Karen Woodall is a highly-respected British family counsellor who has worked with vulnerable children and their families since 1991. Her personal profile:
http://karenwoodall.wordpress.com/
Our thanks to commenter “T” for pointing us to a piece published by Karen a couple of months ago.
The piece relates primarily to the killing of children by their (biological) mothers, which happens in the UK on the same scale as the killing of children by their (biological) fathers. The difference is that when women kill their own children, it’s assumed (by social workers, the media, and others) that there must be external explanations – abuse by a male partner, severe mental health issues.. – so these women are untypical of women in general.
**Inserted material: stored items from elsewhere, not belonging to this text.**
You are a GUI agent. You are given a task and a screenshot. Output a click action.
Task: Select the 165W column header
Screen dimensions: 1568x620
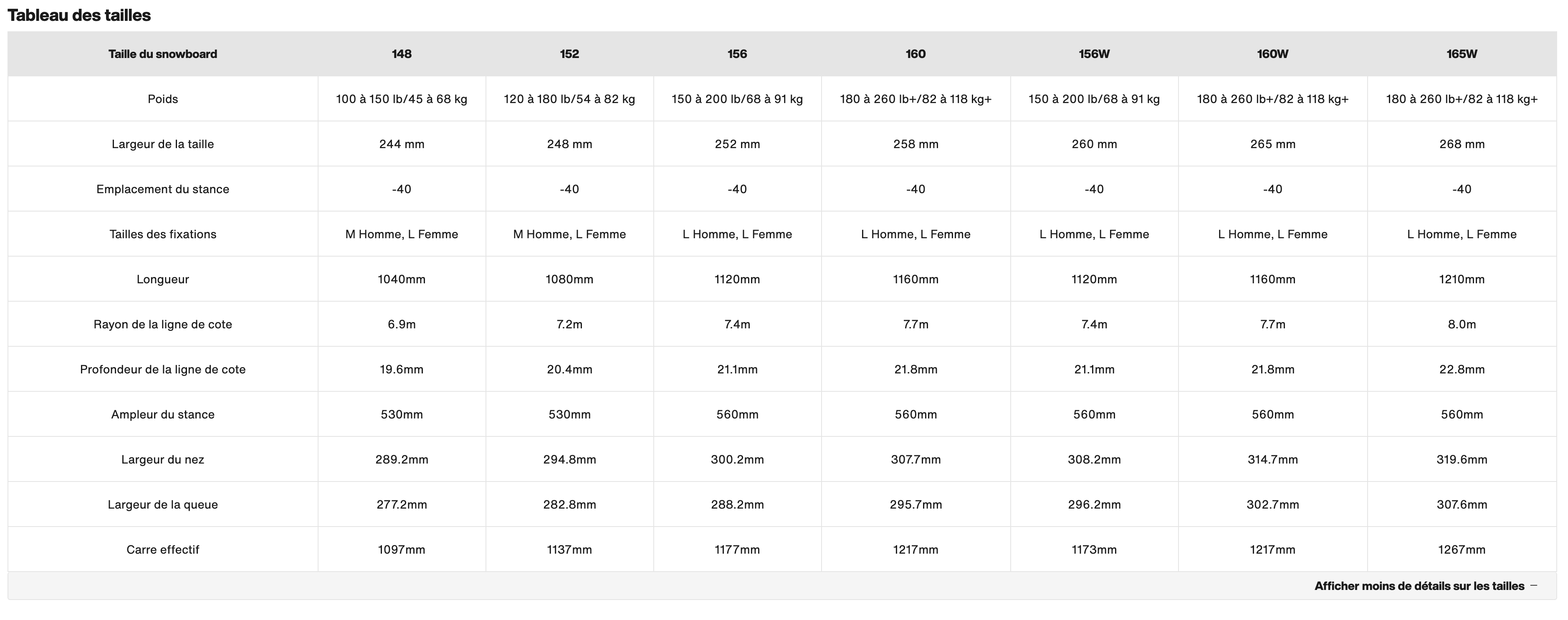[1462, 54]
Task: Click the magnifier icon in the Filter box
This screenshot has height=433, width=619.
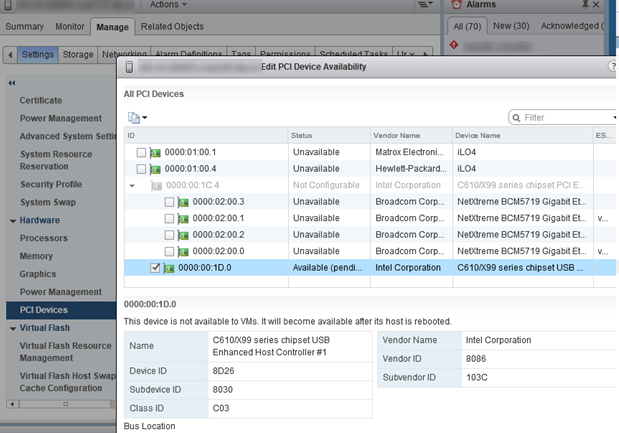Action: (516, 118)
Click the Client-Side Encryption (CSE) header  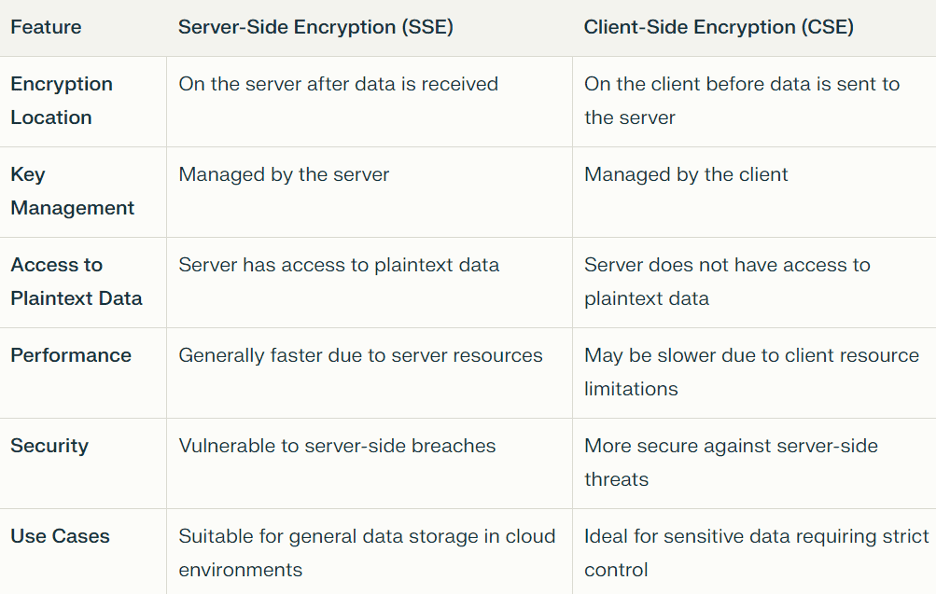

In stark contrast, when men kill their own children, no external explanations are necessary – they’re typical of men in general.
Some extracts from Karen’s piece, which take up the remainder of this blog piece:
The reports of Filicide, the murder by a mother of her child, are all over the news this week.
Baby P, Daniel Pelka, Hamzah Khan, Keanu Williams being just four names that are engraved upon our consciousness, not just because of their untimely deaths, but because of the nature of the suffering inflicted upon them before they died.
Collective handwringing is in evidence up and down the land and who is to blame is being widely discussed. The sight of the Head of Birmingham Children’s Safeguarding Board attempting to squirm out of the reality of her responsibility for allowing yet another death of a child to happen on her watch, was excruciating on the BBC news last night. Her words, in a statement released this week scream out the reality of why children are dying.
‘I wish, on behalf of all the statutory agencies who sit on the Board to express very deep regret and distress about Keanu’s death. We apologise unequivocally for what were totally unacceptable and unnecessary failures both collectively and individually in every organisation which had contact with Keanu. We fully accept all the findings of the Serious Case Review and the recommendations made.
Keanu died because there was failure across every agency to see, hear and respond to him in the context of what he was experiencing at any one point in time. Staff were distracted by his mother’s needs and by taking what she was telling them at face value.’
“Staff were distracted by (this baby’s) mother’s needs and by taking what she was telling them at face value.” In other words, a systemic use of gender-biased practise which focuses practitioners not on the needs of children, but on the needs and rights of women. If ever there was proof needed that social work and our children and family services are, as a very senior social worker said recently, a “feminist industry,” this is it. Gender-biased family services, upholding the rights and needs of women above those of children, are killing those children in a neighbourhood near you and until we name it, we are never going to stop it.
Gender-biased family services kill kids by working from the feminist perspective of seeing a woman who is vulnerable instead of a woman who is dangerous to her children. Gender-biased family services kill kids by refusing to look the reality in the face: that mothers can and do kill their children–and intervention to prevent it starts with believing it. Gender-biased services kill kids because they spend too much time looking for a man to blame and seeing domestic violence (by men) as the root cause of all dangers to children.
The children who die at the hands of their mothers are the vulnerable ones, not the other way around, and we should be acting to support those children first before we analyse and excuse maternal responsibility. I have no doubt whatsoever that women, like men who kill their children, need an awful lot of work to reverse the impact of being so divorced from their own humanity, that they can act without thinking and often without remorse.